Being able to recommend good songs means that users will use a platform for longer since it
matches with their preference and they will be able to enjoy the application at a further
extent.
It’s important to analyze and understand what makes Spotify’s recommender systems work and in
doing so, we also created a similar model to recommend music to users of our model as well.
We wanted to create a music prediction model that would recommend to users top songs on the top
100 songs so that songs recommended would not just be random songs that they listen to.

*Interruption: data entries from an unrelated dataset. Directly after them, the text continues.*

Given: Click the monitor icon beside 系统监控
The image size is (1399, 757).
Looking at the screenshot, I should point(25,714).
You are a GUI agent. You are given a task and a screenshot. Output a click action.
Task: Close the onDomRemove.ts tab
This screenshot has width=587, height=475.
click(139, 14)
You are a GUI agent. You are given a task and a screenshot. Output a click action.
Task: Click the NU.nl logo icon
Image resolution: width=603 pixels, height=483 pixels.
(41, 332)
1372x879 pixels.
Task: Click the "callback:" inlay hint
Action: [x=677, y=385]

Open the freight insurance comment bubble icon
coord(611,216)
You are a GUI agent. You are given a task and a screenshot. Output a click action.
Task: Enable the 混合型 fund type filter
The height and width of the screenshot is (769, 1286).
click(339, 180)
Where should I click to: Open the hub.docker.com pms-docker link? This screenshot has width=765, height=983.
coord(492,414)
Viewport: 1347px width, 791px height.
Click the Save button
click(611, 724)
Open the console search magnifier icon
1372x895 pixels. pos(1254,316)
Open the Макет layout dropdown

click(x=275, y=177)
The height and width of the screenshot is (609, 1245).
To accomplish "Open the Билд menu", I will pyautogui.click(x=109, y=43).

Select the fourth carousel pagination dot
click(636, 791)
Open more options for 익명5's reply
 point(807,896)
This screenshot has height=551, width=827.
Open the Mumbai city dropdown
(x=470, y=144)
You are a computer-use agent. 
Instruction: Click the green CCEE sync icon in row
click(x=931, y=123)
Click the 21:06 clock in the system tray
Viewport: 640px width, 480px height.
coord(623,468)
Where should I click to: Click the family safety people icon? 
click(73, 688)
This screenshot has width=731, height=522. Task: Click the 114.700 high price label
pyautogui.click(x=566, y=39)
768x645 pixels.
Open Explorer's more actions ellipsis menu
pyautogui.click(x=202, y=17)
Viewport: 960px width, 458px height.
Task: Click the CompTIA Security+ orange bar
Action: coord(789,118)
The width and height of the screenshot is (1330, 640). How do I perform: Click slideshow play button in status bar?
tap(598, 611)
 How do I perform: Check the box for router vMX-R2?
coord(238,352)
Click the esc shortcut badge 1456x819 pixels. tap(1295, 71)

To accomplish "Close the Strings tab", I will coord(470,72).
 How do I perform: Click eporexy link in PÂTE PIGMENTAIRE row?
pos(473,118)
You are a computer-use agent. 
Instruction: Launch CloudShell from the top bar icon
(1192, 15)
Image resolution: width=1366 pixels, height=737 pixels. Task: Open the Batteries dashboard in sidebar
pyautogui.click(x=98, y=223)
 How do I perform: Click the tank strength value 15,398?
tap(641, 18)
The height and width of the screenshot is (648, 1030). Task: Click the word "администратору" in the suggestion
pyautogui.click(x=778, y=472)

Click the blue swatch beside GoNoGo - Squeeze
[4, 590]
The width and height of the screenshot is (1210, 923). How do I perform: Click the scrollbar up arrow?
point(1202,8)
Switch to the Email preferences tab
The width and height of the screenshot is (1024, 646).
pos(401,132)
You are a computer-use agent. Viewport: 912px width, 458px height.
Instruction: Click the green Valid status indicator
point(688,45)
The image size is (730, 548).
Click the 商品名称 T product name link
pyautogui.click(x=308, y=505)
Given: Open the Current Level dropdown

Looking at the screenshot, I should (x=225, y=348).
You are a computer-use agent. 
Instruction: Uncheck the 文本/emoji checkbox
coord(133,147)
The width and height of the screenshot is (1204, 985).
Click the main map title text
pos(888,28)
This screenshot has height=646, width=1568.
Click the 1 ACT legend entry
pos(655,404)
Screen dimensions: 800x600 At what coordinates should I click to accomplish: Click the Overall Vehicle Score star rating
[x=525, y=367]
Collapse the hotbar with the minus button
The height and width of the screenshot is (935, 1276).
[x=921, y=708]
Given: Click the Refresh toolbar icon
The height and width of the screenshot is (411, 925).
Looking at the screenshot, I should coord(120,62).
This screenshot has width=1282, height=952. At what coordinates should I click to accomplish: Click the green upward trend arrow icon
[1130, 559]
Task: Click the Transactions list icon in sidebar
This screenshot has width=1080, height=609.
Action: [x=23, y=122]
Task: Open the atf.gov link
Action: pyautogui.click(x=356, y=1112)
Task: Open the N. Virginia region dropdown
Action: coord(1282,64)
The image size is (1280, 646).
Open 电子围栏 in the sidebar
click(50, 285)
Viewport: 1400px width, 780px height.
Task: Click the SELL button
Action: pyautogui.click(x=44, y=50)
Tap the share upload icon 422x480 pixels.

During the process of creating a prediction model means that we have to analyze specific trends
and features among musical pieces. Once we are able to correlate features and generalize them to
a users history, we can create a better prediction model as well.
Project Goal
Since Spotify's recommendation model was one that grabbed our attention, we wanted to break down the this existing model so that we can understand it through replication with a similar goal of creating musical recommendation to users. A limitation of the existing Spotify algorithm now is that there are times where songs which are not known widely (upcoming artist music) are recommended, we chose to use songs that are considered rather popular so that users can listen to what others are listening to as well. Not only that, but for our models sake, this allows us to create a model that is more efficient and produces quicker results. In other words, we decided to create a prediction model to recommend songs that Spotify also does, but rather from the top 100 songs today instead.
Problem Statement
In this project, I was a member among a total of 4 members where we all equally contributed. As a project member I was not very focused on the modeling side of things, but rather focused more on EDA and data analysis since this was considered one of my first projects. I spent a majority of my time learning new technologies and researched the background behind each machine learning algorithm to discuss with my team which to use for our predictions.
Data Findings
Among our analysis, songs had a variety of different features and aspects that would influence
the users preference. As shown in these barplots, pause behavior, shuffling behavior, and whether
or not users paid for the streaming service had an impact on how they listened to music. These were
also factors in how they ended up skipping songs as compared to those that listened to the song all
the way through.
We had to find out which features stood out most amongst those that listened to the same song.
This led us
to use Cosine similarity when finding songs that users may be interested in. A reason for why
Cosine similarity was used was due to the fact that our data was represented as a variety of
features. To compare this to other entries with the same features as well, we had to represent
our data as respective vectors. As our users' listening behevior was represented as features,
cosine similarity allowed us to determine which songs were closest in features to ones that
users listened to.
Used K means clustering to find clusters of songs and people that listen to other songs
Had to deal with the problem of people listening to song in a certain sequence
A problem that we ran into was that we could not connect the track id’s with a physical song name for privacy reasons. As a result, we had to work around this problem by deciphering the code that Spotify used.
Reflection
Our project ran into many problems of space and time issues, but were able to combat them over the course of the project. The issue that we initially ran into was one of accessing the dataset. This dataset contained of over 64gb of user data, which contained a variety of information on a number of different users and music features. Song data was also given where there was information on bounciness, acousticness, beats, etc. All this information played a factor in our model which was needed for our analysis. As a result, we had to incorporate the use of Pyspark which allowed us to sample smaller bits of our whole dataset to be used in training our model. Given more time would look into how sequence of songs being played can affect the recommendation that they get back.